Will the ECJ ruling be enforced outside the EU? In complying with the landmark ruling, Google has limited its removal of search results to Google's local European sites like Google.de. And it has refused to delete links from Google.com thus far.
But the 28 national privacy regulators of the EU posited last November: "In order to give full effect to the data subjects' rights (to be forgotten) … de-listing decisions must be implemented in such a way that they guarantee the effective and complete protection of data subjects' rights and that EU law cannot be circumvented."
From the perspective of American free-speech voluptuaries, the right to be forgotten in Europe is arguably repugnant.
A leading US Internet law commentator has characterised the ECJ ruling as "the worst Internet law policy development" of last year. Nonetheless, privacy advocates view the right as a powerful counterpoise to Google and other American companies that tend to be nonchalant about individuals' privacy.
It is not clear how Google will respond to the extraterritoriality issue of the right to be forgotten. Google's response will be due out this week.
No matter how Google addresses the global application, EU privacy law will continue to inform the policy choices that lawmakers, government regulators, and private stakeholders across the globe will make in the future.
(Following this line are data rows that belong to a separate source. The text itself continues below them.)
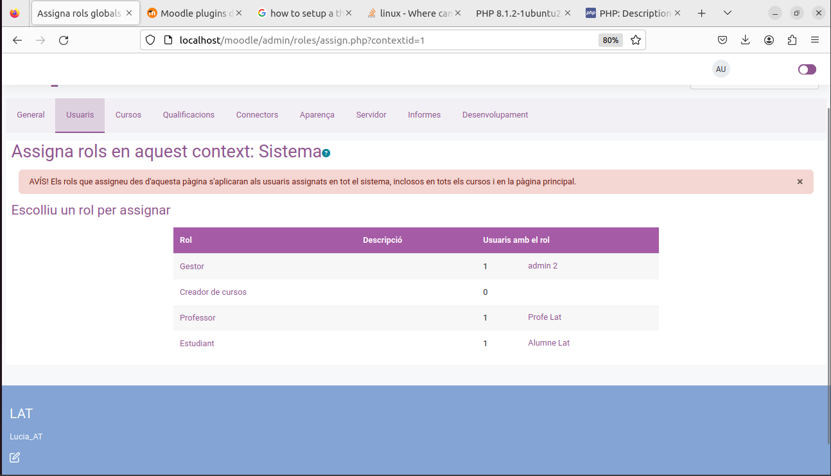Open the Qualificacions section
The height and width of the screenshot is (476, 831).
pos(188,114)
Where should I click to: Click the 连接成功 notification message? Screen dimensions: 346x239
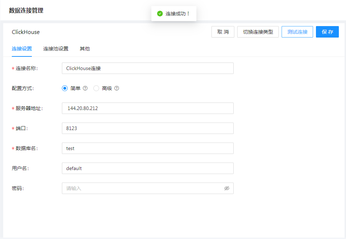[177, 14]
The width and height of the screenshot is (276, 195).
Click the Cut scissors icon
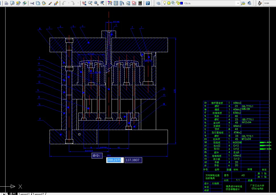pos(32,3)
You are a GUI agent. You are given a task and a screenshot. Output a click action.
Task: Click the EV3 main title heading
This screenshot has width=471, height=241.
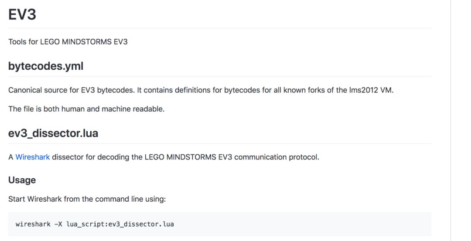(22, 14)
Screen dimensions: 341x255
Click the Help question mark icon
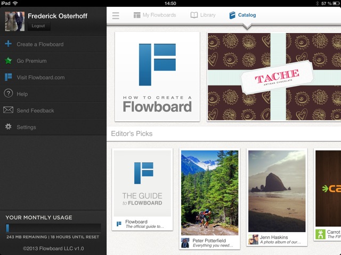tap(9, 94)
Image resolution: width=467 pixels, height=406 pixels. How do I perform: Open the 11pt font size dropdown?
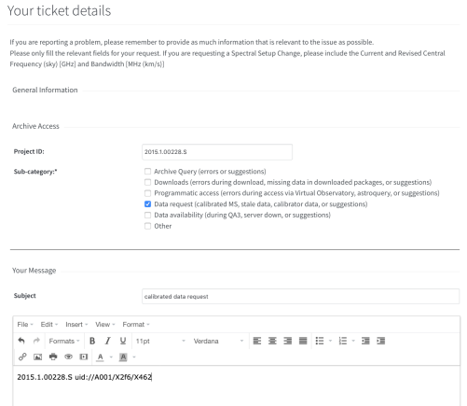click(160, 341)
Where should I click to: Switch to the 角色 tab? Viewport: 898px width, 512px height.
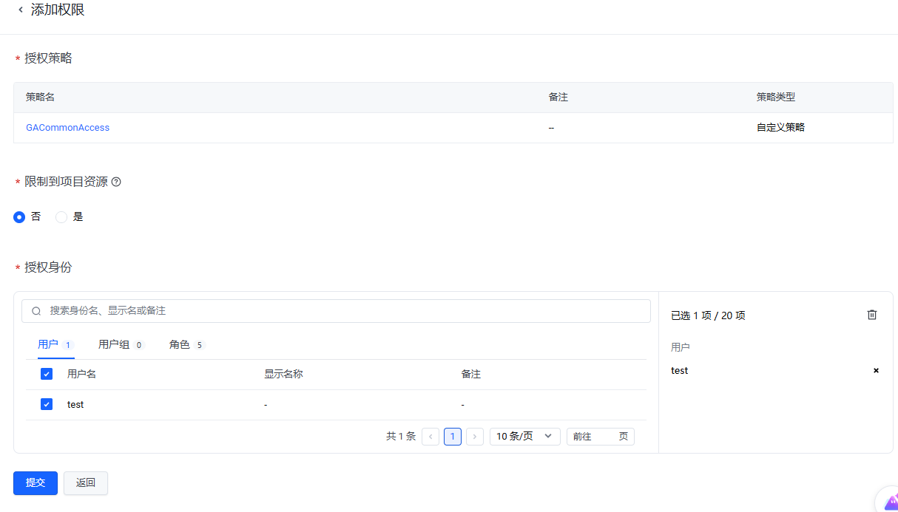point(180,344)
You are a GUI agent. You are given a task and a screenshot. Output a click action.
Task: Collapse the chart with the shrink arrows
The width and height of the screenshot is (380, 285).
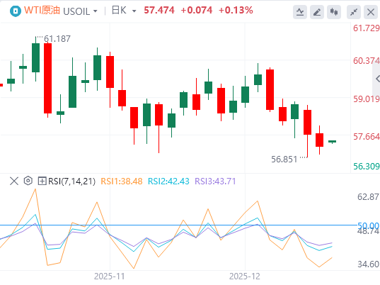pyautogui.click(x=354, y=12)
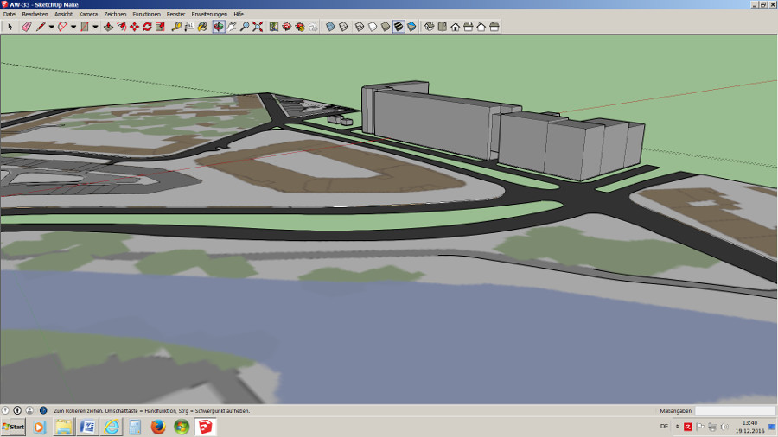Viewport: 778px width, 437px height.
Task: Click the Maßangaben measurement input field
Action: [734, 411]
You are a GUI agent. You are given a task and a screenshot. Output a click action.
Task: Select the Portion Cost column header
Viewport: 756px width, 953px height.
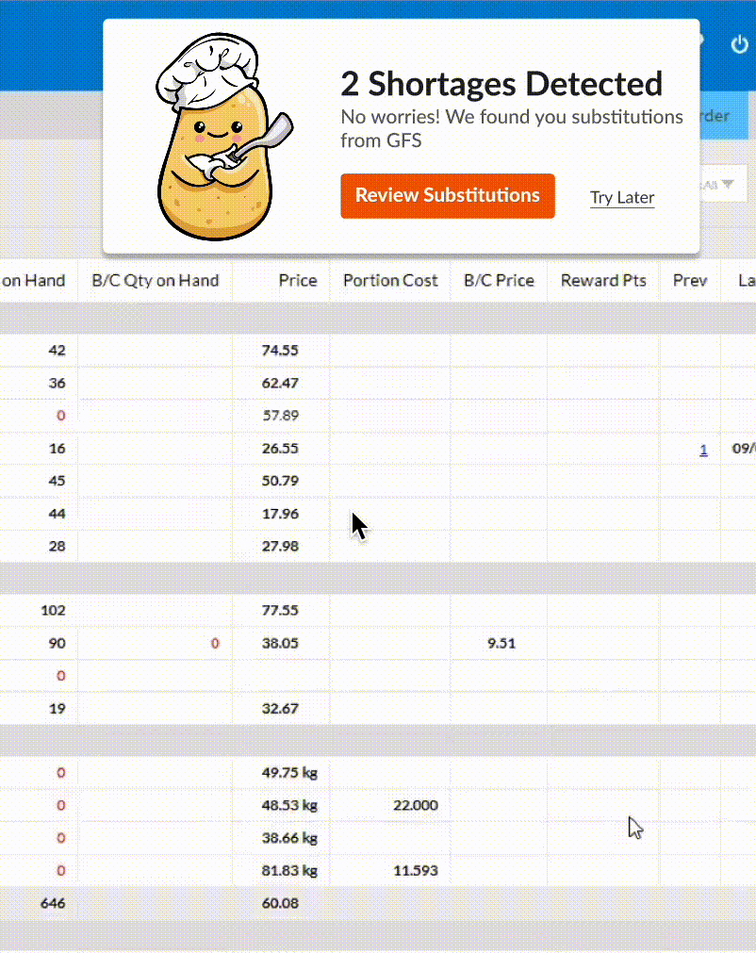(390, 280)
If Google's record of compliance with the ECJ ruling for the past six months is an indication, few will dispute the global impact of EU law. The EU privacy authorities' guidelines on the right to be forgotten confirm that Europe, not the US, is setting the Internet law paradigm.
Google is busy reacting to the EU guidelines, and the oft-touted US exceptionalism on free speech is increasingly irrelevant.
The writer is Jonathan Marshall First Amendment Chair professor at the University of Oregon. This article is, in part, drawn from his recent lecture on informational privacy in the Internet era at Nanyang Technological University's Wee Kim Wee School of Communication.